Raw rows
════════

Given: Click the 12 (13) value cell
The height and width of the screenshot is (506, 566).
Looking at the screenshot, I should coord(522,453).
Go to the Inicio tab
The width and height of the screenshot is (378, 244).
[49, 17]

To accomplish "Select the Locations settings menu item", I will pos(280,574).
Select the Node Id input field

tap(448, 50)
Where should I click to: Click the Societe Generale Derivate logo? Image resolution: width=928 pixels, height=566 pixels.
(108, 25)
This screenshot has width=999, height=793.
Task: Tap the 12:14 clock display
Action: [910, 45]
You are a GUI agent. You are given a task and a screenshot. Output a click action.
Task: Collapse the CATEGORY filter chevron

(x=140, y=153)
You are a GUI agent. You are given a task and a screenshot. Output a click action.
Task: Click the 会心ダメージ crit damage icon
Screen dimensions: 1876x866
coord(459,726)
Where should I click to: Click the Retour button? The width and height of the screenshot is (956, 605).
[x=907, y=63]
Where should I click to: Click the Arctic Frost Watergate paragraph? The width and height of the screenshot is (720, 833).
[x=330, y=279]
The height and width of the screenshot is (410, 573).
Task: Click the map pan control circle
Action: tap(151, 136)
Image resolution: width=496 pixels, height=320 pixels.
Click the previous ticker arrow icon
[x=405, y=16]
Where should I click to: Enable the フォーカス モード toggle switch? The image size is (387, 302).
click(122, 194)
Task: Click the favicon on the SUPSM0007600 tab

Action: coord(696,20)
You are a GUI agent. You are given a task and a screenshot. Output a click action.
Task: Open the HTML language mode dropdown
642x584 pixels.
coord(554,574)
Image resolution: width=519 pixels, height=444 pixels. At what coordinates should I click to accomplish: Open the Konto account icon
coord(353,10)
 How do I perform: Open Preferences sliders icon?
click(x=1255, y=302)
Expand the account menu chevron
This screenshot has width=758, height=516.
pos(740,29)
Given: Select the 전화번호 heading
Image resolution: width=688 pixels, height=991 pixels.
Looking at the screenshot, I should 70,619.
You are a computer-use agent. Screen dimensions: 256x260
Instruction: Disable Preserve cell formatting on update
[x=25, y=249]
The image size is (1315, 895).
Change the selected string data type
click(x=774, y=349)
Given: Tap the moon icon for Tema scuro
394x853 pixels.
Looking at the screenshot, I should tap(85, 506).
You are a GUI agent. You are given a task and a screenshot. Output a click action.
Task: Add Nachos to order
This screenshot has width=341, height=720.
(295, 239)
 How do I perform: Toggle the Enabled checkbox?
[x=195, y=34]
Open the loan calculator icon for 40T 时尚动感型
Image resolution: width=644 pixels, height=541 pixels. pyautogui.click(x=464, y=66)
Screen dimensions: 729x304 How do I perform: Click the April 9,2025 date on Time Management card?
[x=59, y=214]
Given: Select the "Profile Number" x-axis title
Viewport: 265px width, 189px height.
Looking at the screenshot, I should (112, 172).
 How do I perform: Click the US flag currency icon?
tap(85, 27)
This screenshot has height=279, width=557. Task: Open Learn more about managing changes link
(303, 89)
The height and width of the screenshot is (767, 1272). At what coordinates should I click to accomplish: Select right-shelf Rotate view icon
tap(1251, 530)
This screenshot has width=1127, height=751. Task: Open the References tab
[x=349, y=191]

════════

WHAT TO PRODUCE ::
Please give every line of the raw rows above as a JSON list of strings, one string per line, skipping blank lines.

RESULT FOR THIS EXERCISE ::
[
  "Given: Click the 12 (13) value cell",
  "The height and width of the screenshot is (506, 566).",
  "Looking at the screenshot, I should coord(522,453).",
  "Go to the Inicio tab",
  "The width and height of the screenshot is (378, 244).",
  "[49, 17]",
  "To accomplish \"Select the Locations settings menu item\", I will pos(280,574).",
  "Select the Node Id input field",
  "tap(448, 50)",
  "Where should I click to: Click the Societe Generale Derivate logo? Image resolution: width=928 pixels, height=566 pixels.",
  "(108, 25)",
  "This screenshot has width=999, height=793.",
  "Task: Tap the 12:14 clock display",
  "Action: [910, 45]",
  "You are a GUI agent. You are given a task and a screenshot. Output a click action.",
  "Task: Collapse the CATEGORY filter chevron",
  "(x=140, y=153)",
  "You are a GUI agent. You are given a task and a screenshot. Output a click action.",
  "Task: Click the 会心ダメージ crit damage icon",
  "Screen dimensions: 1876x866",
  "coord(459,726)",
  "Where should I click to: Click the Retour button? The width and height of the screenshot is (956, 605).",
  "[x=907, y=63]",
  "Where should I click to: Click the Arctic Frost Watergate paragraph? The width and height of the screenshot is (720, 833).",
  "[x=330, y=279]",
  "The height and width of the screenshot is (410, 573).",
  "Task: Click the map pan control circle",
  "Action: tap(151, 136)",
  "Image resolution: width=496 pixels, height=320 pixels.",
  "Click the previous ticker arrow icon",
  "[x=405, y=16]",
  "Where should I click to: Enable the フォーカス モード toggle switch? The image size is (387, 302).",
  "click(122, 194)",
  "Task: Click the favicon on the SUPSM0007600 tab",
  "Action: coord(696,20)",
  "You are a GUI agent. You are given a task and a screenshot. Output a click action.",
  "Task: Open the HTML language mode dropdown",
  "642x584 pixels.",
  "coord(554,574)",
  "Image resolution: width=519 pixels, height=444 pixels. At what coordinates should I click to accomplish: Open the Konto account icon",
  "coord(353,10)",
  " How do I perform: Open Preferences sliders icon?",
  "click(x=1255, y=302)",
  "Expand the account menu chevron",
  "This screenshot has width=758, height=516.",
  "pos(740,29)",
  "Given: Select the 전화번호 heading",
  "Image resolution: width=688 pixels, height=991 pixels.",
  "Looking at the screenshot, I should 70,619.",
  "You are a computer-use agent. Screen dimensions: 256x260",
  "Instruction: Disable Preserve cell formatting on update",
  "[x=25, y=249]",
  "The image size is (1315, 895).",
  "Change the selected string data type",
  "click(x=774, y=349)",
  "Given: Tap the moon icon for Tema scuro",
  "394x853 pixels.",
  "Looking at the screenshot, I should tap(85, 506).",
  "You are a GUI agent. You are given a task and a screenshot. Output a click action.",
  "Task: Add Nachos to order",
  "This screenshot has width=341, height=720.",
  "(295, 239)",
  " How do I perform: Toggle the Enabled checkbox?",
  "[x=195, y=34]",
  "Open the loan calculator icon for 40T 时尚动感型",
  "Image resolution: width=644 pixels, height=541 pixels. pyautogui.click(x=464, y=66)",
  "Screen dimensions: 729x304 How do I perform: Click the April 9,2025 date on Time Management card?",
  "[x=59, y=214]",
  "Given: Select the \"Profile Number\" x-axis title",
  "Viewport: 265px width, 189px height.",
  "Looking at the screenshot, I should (112, 172).",
  " How do I perform: Click the US flag currency icon?",
  "tap(85, 27)",
  "This screenshot has height=279, width=557. Task: Open Learn more about managing changes link",
  "(303, 89)",
  "The height and width of the screenshot is (767, 1272). At what coordinates should I click to accomplish: Select right-shelf Rotate view icon",
  "tap(1251, 530)",
  "This screenshot has width=1127, height=751. Task: Open the References tab",
  "[x=349, y=191]"
]